Asia takes center stage
Geography has also worked in Neurophet’s favor. As with Kisunla (donanemab), the path ran U.S. first, then Japan, with the U.K. before China, and Korea not yet cleared.
Instead, Lilly is running an eight-country phase 3 bridging study, TRAILBLAZER-ALZ 5, recruiting at about 16 sites in Korea and targeting a first completion around July 2028, according to ClinicalTrials.gov.
Lilly has not said when it will file locally, but Been said for Neurophet, Asia has shifted from afterthought to priority: prescriptions in Japan and China are “almost on par” with the U.S., and revenue across the countries is “nearly comparable.” “That is why we pushed so actively into Japan.”
Collecting imaging data is cheaper and faster in Korea. An amyloid PET scan typically runs about 1.0–1.5 million won here (about $730–$1,100). In Europe, self-pay prices generally land around €1,000–€5,000 or more (about $1,100–$5,500+), and in the U.S. a self-pay amyloid PET is often $3,000–$5,000 or higher, according to multiple industry estimates.
Neurophet says its cost base and PET-first focus give it an edge over Western challengers like Cortechs.ai and icometrix, which emphasize MRI and keep PET quant tools in research use.
Cortechs.ai said in June it was preparing a 510(k) for NeuroQuant PET, and icometrix has been building MRI-led Alzheimer’s tools with Philips.
Still, finances loom. Neurophet posted a 14.6 billion won operating loss in 2024, with cumulative deficits above 60 billion won. Management projects break-even by 2027, but only if pharma partnerships turn into real contracts.
Treatment’s second act
The bigger gamble is what happens once the current wave of anti-amyloid drugs is eclipsed. Kisunla already carries an FDA-cleared dosing update aimed at ARIA risk. Next up, Roche’s trontinemab is moving to phase 3 after early data showing rapid plaque clearance with low ARIA, and Lilly’s remternetug is already in phase 3. The field still remembers gantenerumab’s 2022 miss, so optimism is measured.

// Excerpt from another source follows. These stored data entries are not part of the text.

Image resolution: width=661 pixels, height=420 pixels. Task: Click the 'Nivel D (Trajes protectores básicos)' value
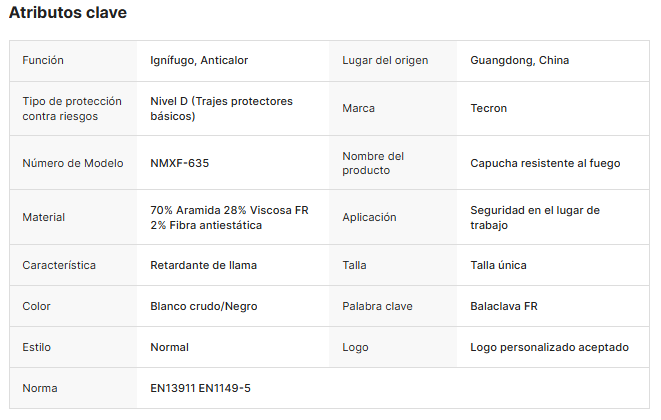221,108
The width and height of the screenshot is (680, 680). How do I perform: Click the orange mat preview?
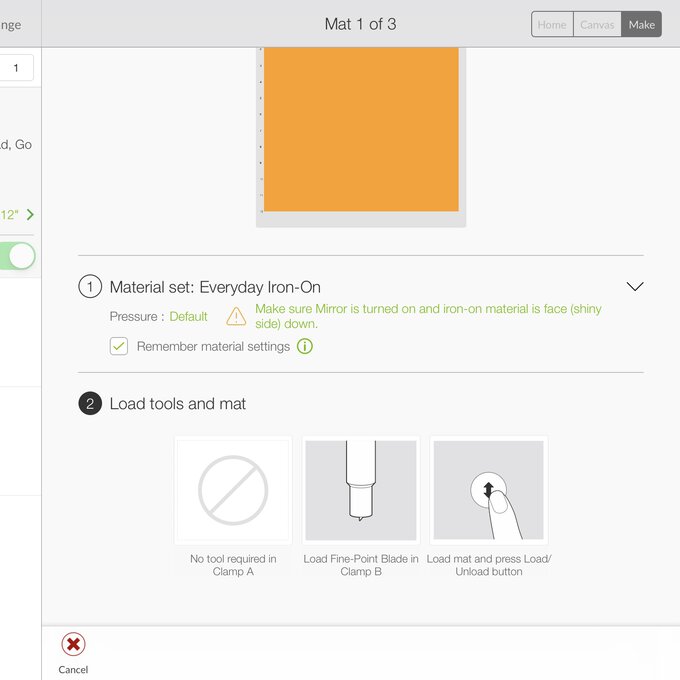[x=361, y=128]
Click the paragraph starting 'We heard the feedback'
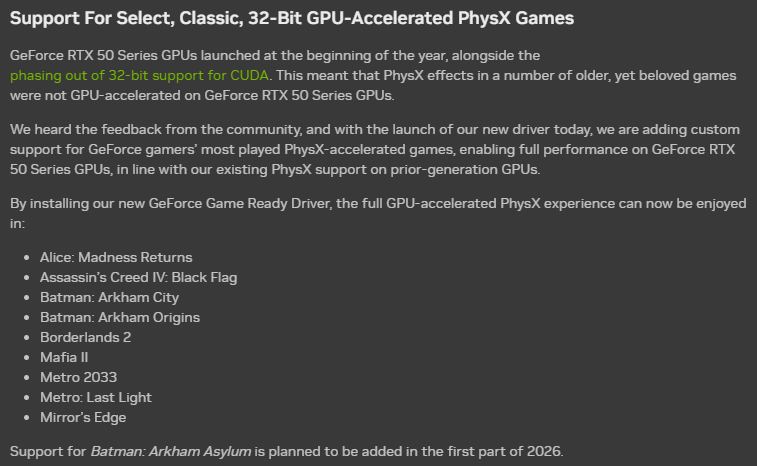 [x=375, y=150]
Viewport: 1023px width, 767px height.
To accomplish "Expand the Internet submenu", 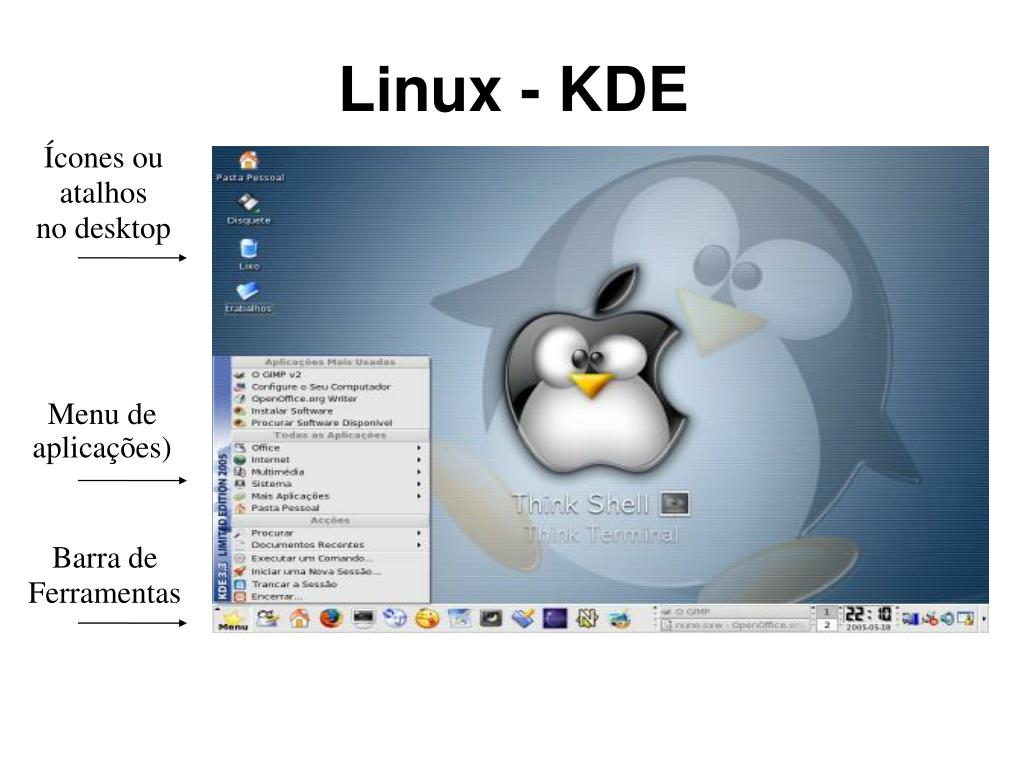I will point(270,460).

Neurophet is betting that no drug will be perfect and that each new mechanism will need its own monitoring tools. “Our business model depends on there being the next generation,” Been said. “A single drug saturates fast. What we want is new mechanisms, new biomarkers, new reasons for hospitals to need us.”
That logic reframes pharma partnerships: the goal isn’t just to be bundled with Kisunla or Leqembi, but to be at the table for trial design of the next wave. Neurophet is already analyzing trial data for pharma, though Been declined to specify which companies beyond Lilly and Roche.
Neurophet’s public story, then, has moved in stages: from FDA clearances for niche imaging tools, to IPO roadshows touting Alzheimer’s monitoring, to guarded pharma data evaluations. The company has learned to match its messaging to the moment, but the throughline -- a bet on Alzheimer’s becoming treatable -- hasn’t changed.
“We had no answer for years when people asked what happens if no therapy comes,” Been said. “Now the question is: who measures these drugs best?”